EXTRACTED DATA:
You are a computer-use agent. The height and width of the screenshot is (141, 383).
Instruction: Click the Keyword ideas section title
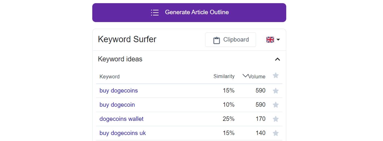[120, 59]
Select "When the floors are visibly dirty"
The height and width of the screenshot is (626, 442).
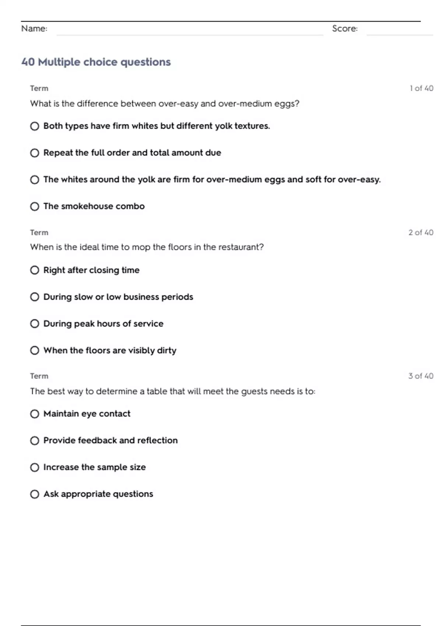tap(35, 351)
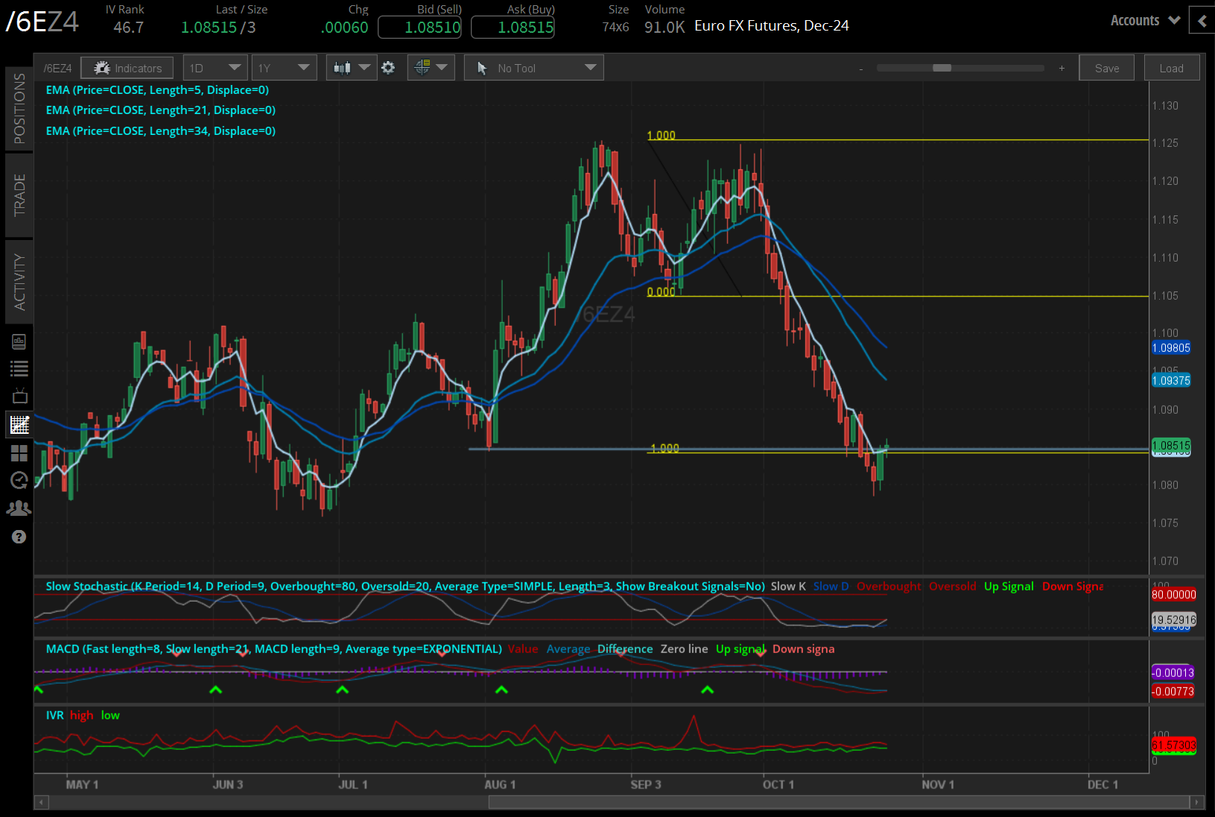Switch to the POSITIONS side tab
The height and width of the screenshot is (817, 1215).
(x=19, y=109)

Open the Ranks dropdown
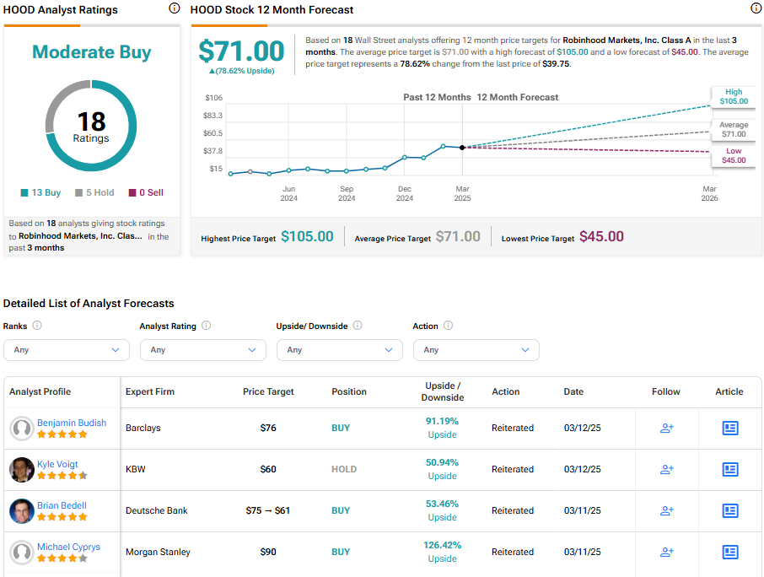pyautogui.click(x=67, y=350)
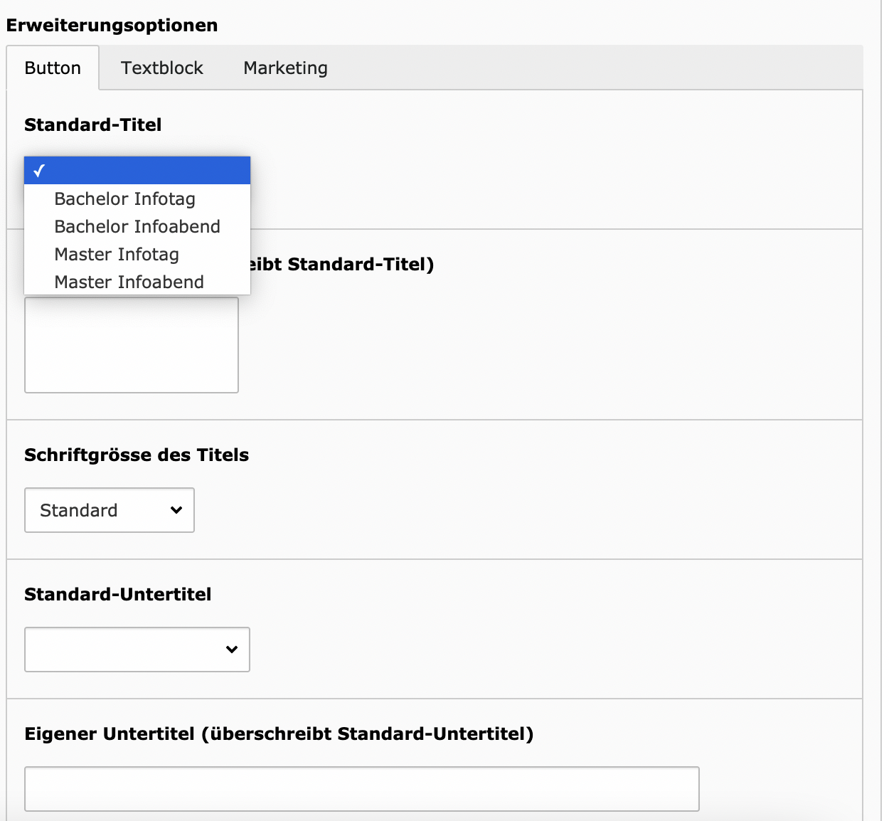Screen dimensions: 889x821
Task: Click the Erweiterungsoptionen heading
Action: click(112, 26)
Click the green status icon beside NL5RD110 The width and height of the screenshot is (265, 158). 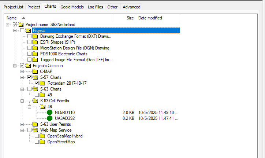click(49, 113)
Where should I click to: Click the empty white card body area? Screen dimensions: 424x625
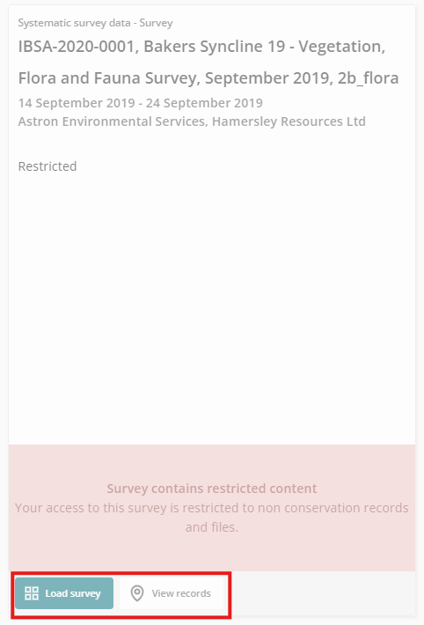[x=212, y=309]
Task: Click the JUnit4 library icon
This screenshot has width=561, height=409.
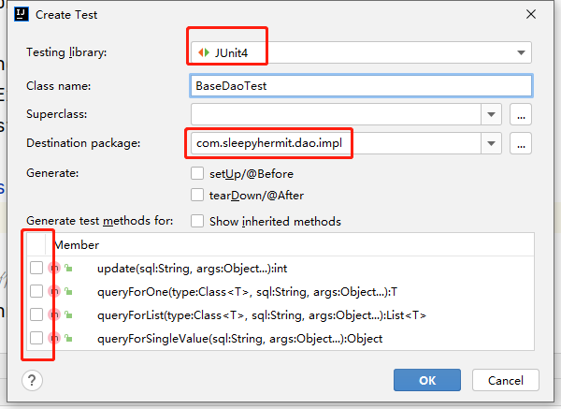Action: pyautogui.click(x=202, y=51)
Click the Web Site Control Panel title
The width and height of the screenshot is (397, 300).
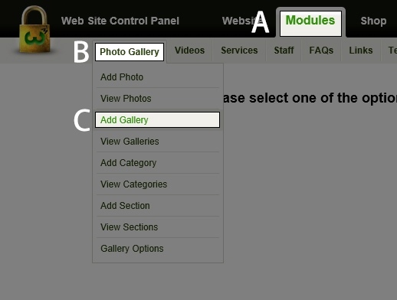120,21
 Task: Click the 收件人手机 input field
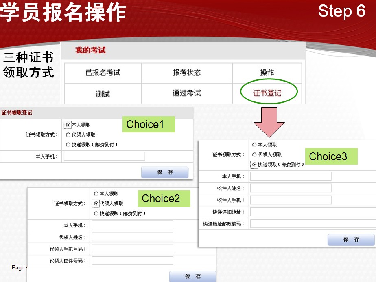291,200
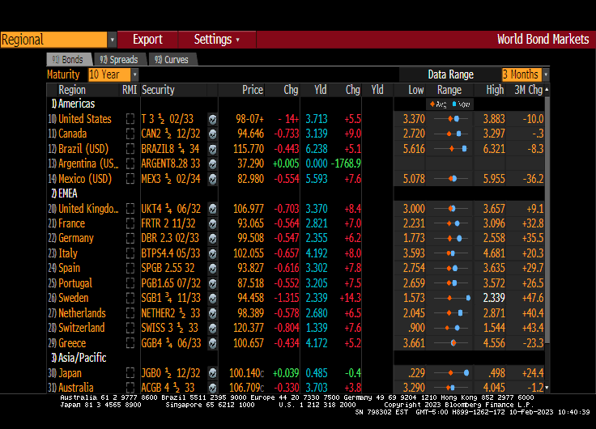Image resolution: width=596 pixels, height=429 pixels.
Task: Expand the Maturity 10 Year dropdown
Action: [113, 74]
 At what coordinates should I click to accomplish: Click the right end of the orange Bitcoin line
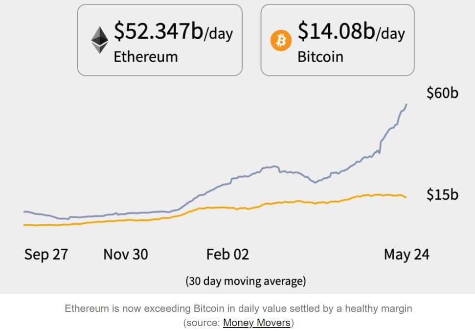406,197
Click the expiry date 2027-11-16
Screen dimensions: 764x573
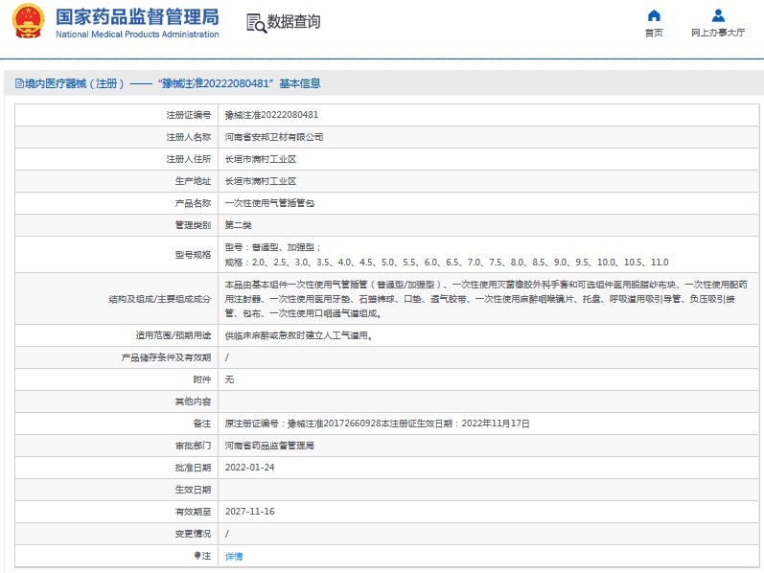249,512
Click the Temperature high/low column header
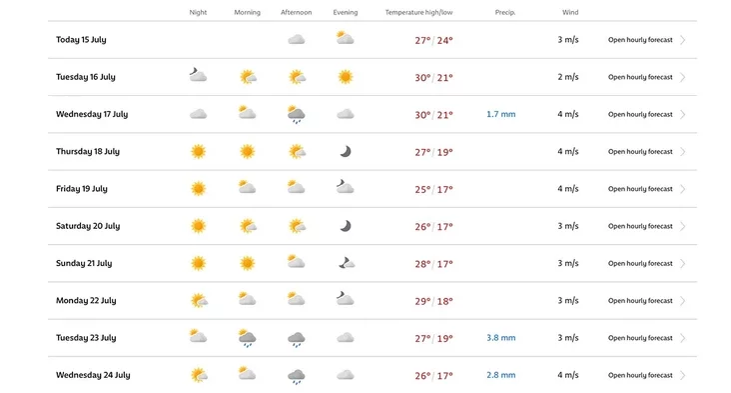 tap(418, 13)
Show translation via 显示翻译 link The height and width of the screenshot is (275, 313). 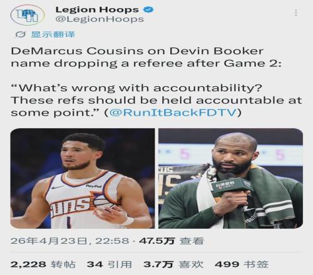[x=53, y=34]
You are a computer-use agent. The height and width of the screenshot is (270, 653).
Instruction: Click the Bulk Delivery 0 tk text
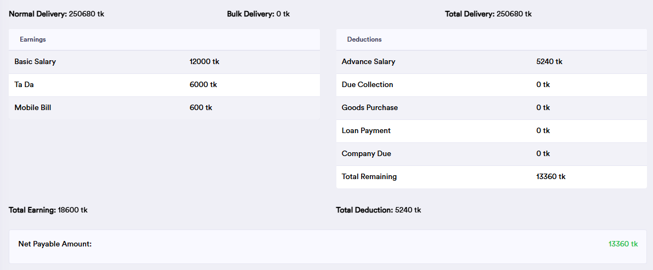pyautogui.click(x=258, y=14)
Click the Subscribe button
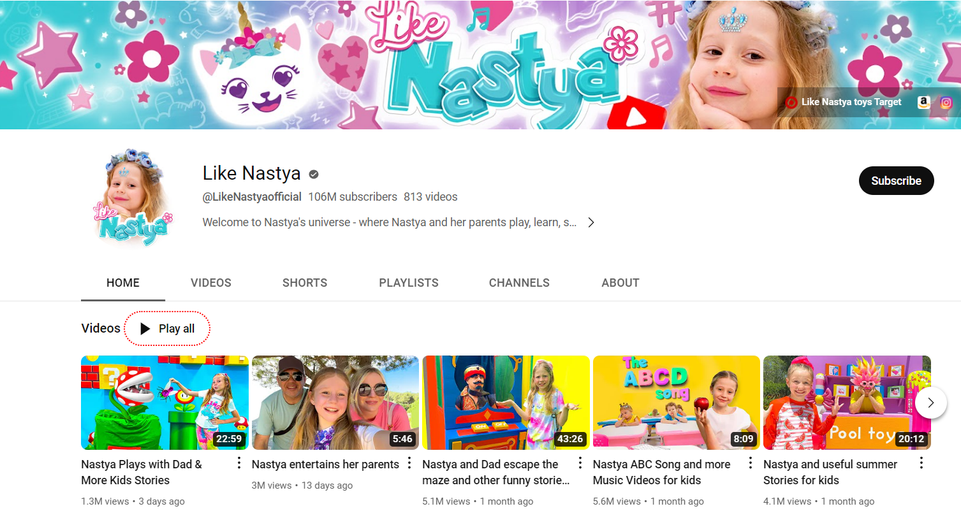961x511 pixels. click(896, 180)
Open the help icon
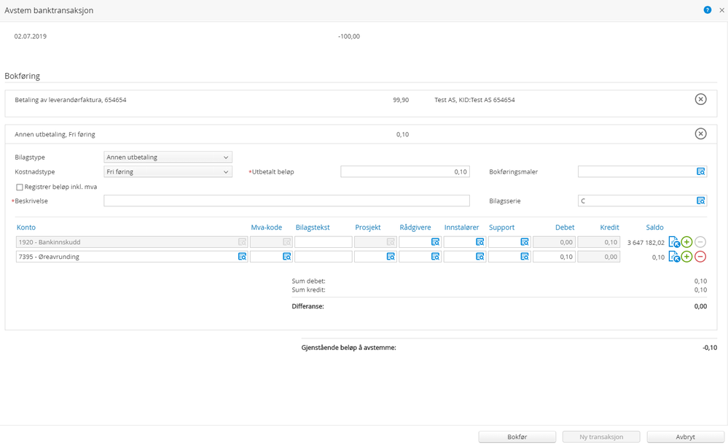The height and width of the screenshot is (447, 728). click(x=707, y=10)
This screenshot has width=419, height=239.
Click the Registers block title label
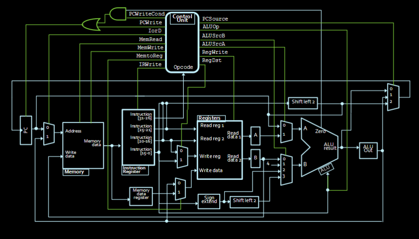pyautogui.click(x=210, y=118)
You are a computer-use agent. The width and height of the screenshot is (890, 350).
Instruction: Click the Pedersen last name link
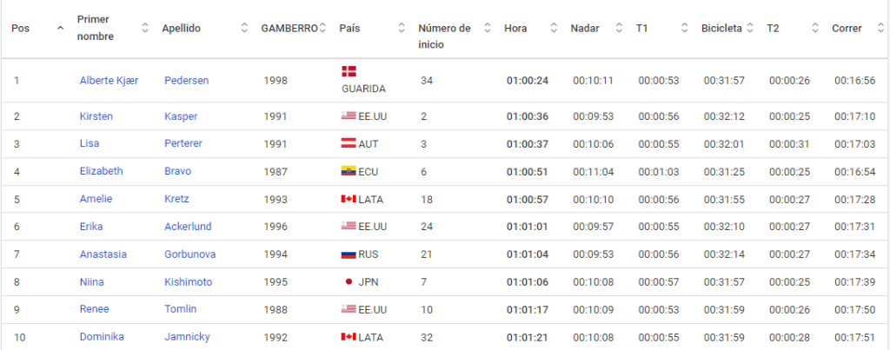tap(186, 80)
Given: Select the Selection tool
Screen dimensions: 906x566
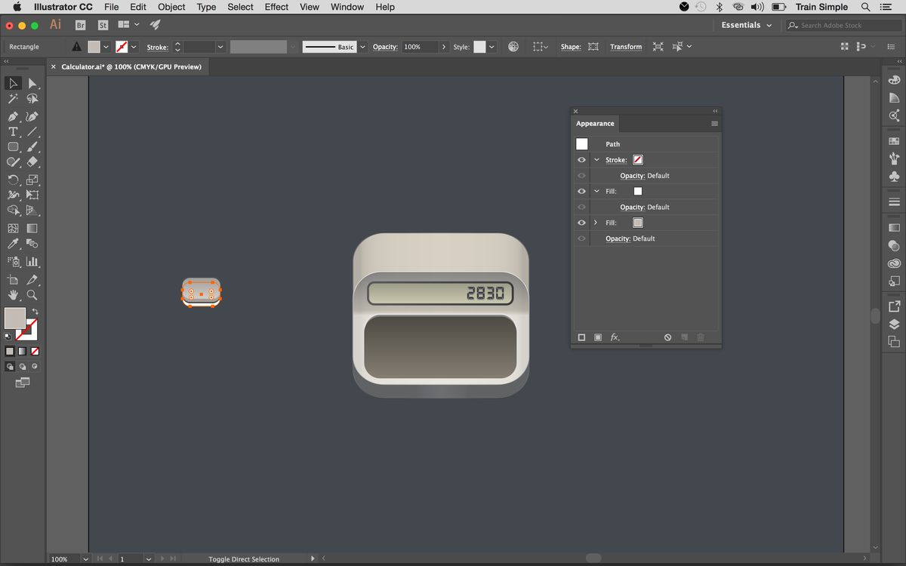Looking at the screenshot, I should pyautogui.click(x=13, y=83).
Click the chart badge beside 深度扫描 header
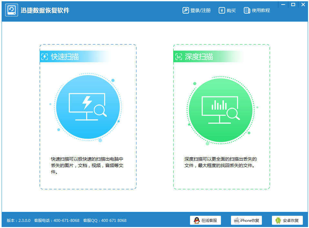This screenshot has height=228, width=309. tap(178, 56)
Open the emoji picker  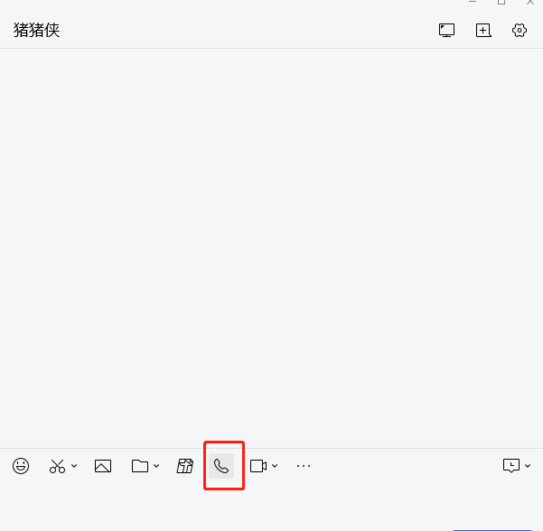point(21,466)
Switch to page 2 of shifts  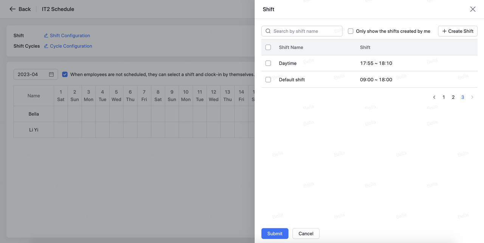point(453,97)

PROBLEM REQUIREMENTS: Among the lines of the listing above, count those that include "computer" and give only the total.

YOUR RESPONSE: 3